Aura Lounasmaa and Cigdem Esin, Centre for Narrative Research, University of East London
- Date(s)
- September 21, 2017
- Location
- Great Hall, Queen's University Belfast
- Time
- 09:00 - 12:30
- Price
- Free
In this workshop, we will raise and discuss questions related to ethical complexities that researchers and practitioners experience in their work with refugees and refugee narratives. We will explore the ethical, conceptual and physical boundaries of working with refugees, drawing on our reflections and examples from numerous overlapping projects and initiatives run by Centre for Narrative Research at the unofficial refugee camp in Calais between November 2015 and September 2016. The projects included a short university course, multimodal narrative workshops with men and women in the camp, and film-making.
The questions we will discuss lie in the constant power negotiations that are shaped by acute conditions and relations that refugees live in. Working with refugees involves being part of these negotiations in which the ‘ethically important moments’ emerge (Guillemin & Gillam, 2004). The narrative approach that we use in our work with refugees enables us to consider the refugee narratives beyond binary categories such as victim/agent or vulnerable/resilient. Yet, representation necessarily gives rise to an ethical dilemma: both the participants and researchers/practioners realise the ‘transformative’ potential of disseminating some of these narratives. However, we cannot control the conditions of dissemination and interpretation once the stories have been told. We will discuss these questions as part of the ethico-political positions that we inhabit within these projects.
RECOMMENDED READINGS
- Doná, G., 2007. The microphysics of participation in refugee research. Journal of Refugee Studies, 20(2), pp.210-229.
- Guillemin, M. and Gillam, L., (2004). Ethics, reflexivity, and “ethically important moments” in research. Qualitative inquiry, 10(2), pp.261-280.
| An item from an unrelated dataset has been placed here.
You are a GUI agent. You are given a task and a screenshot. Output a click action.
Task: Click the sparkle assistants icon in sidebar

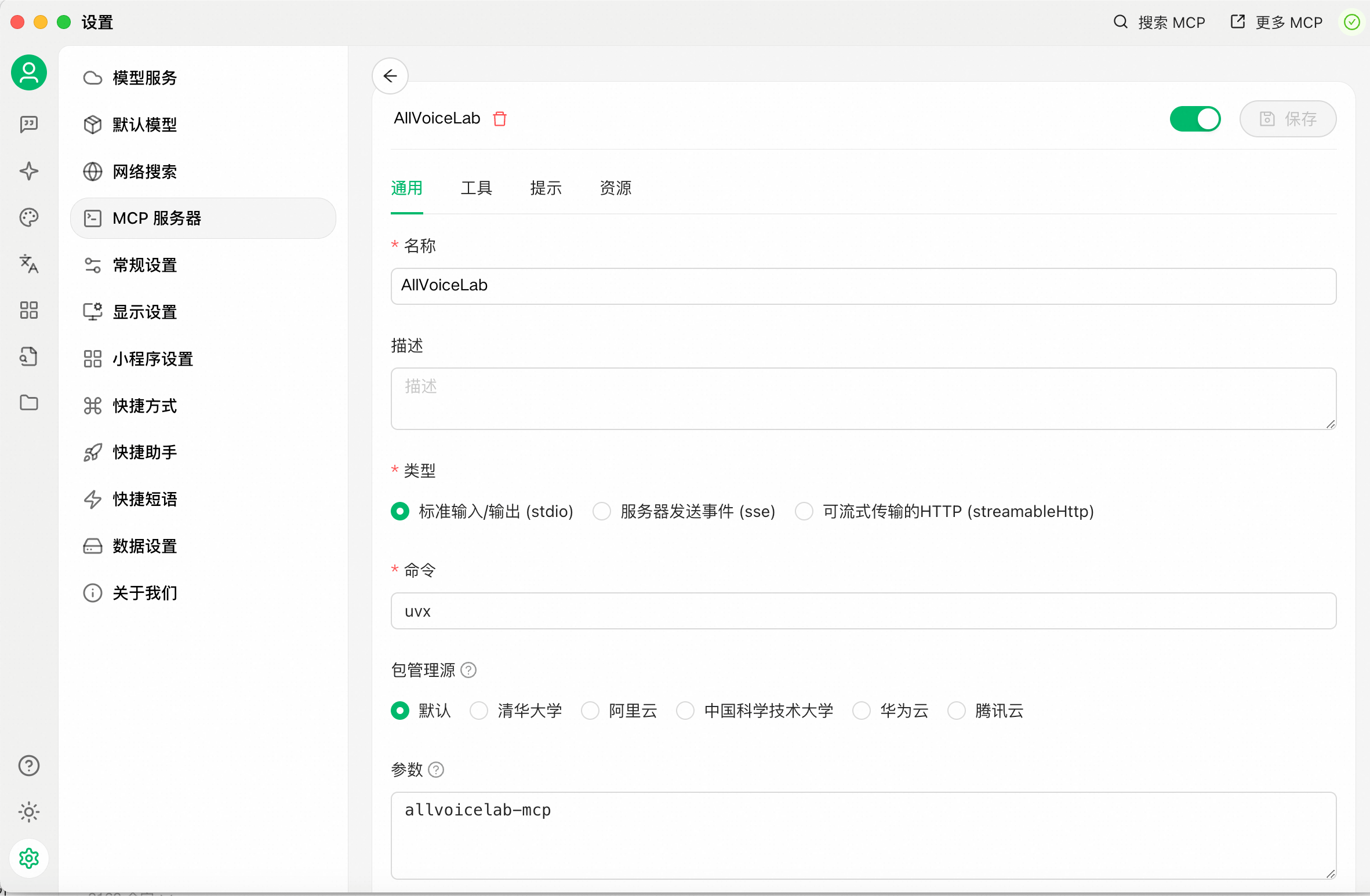(28, 171)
- Kofoed, J. and Staunæs, D., (2015). Hesitancy as ethics. Reconceptualizing Educational Research Methodology, 6(2). https://journals.hioa.no/index.php/rerm/article/view/1559
BIOGRAPHIES
Aura Lounasmaa
Dr. Aura Lounasmaa is lecturer in the University of East London, School of Social Sciences, research fellow at the Centre for Narrative Research and coordinator of University of East London Open Learning Initiative for Refugees and Asylum Seekers. Aura completed her PhD in the Global Women’s Studies Centre at the National University of Ireland, Galway, in 2014, funded by the IRCHSS. Her research focuses on women’s political activism in Morocco.
Cigdem Esin
Dr. Cigdem Esin is senior lecturer in Psychosocial Studies, co-director of the Centre for Narrative Research and member of the academic team running Open Learning Initiative for Refugees and Asylum Seekers at UEL. Her research interests are in narrative methodologies, interconnections between gender, power and politics, life stories and visual narratives. She is the author of ‘Telling stories in the pictures: Constituting and processual and relational narratives in research with young British Muslim women in East London’ Forum Qualitative Sozialforschung/Forum: Qualitative Social Research and ‘Narrative Analysis: the Constructionist Approach’ in Sage Handbook of Qualitative Data Analysis, together with Corinne Squire.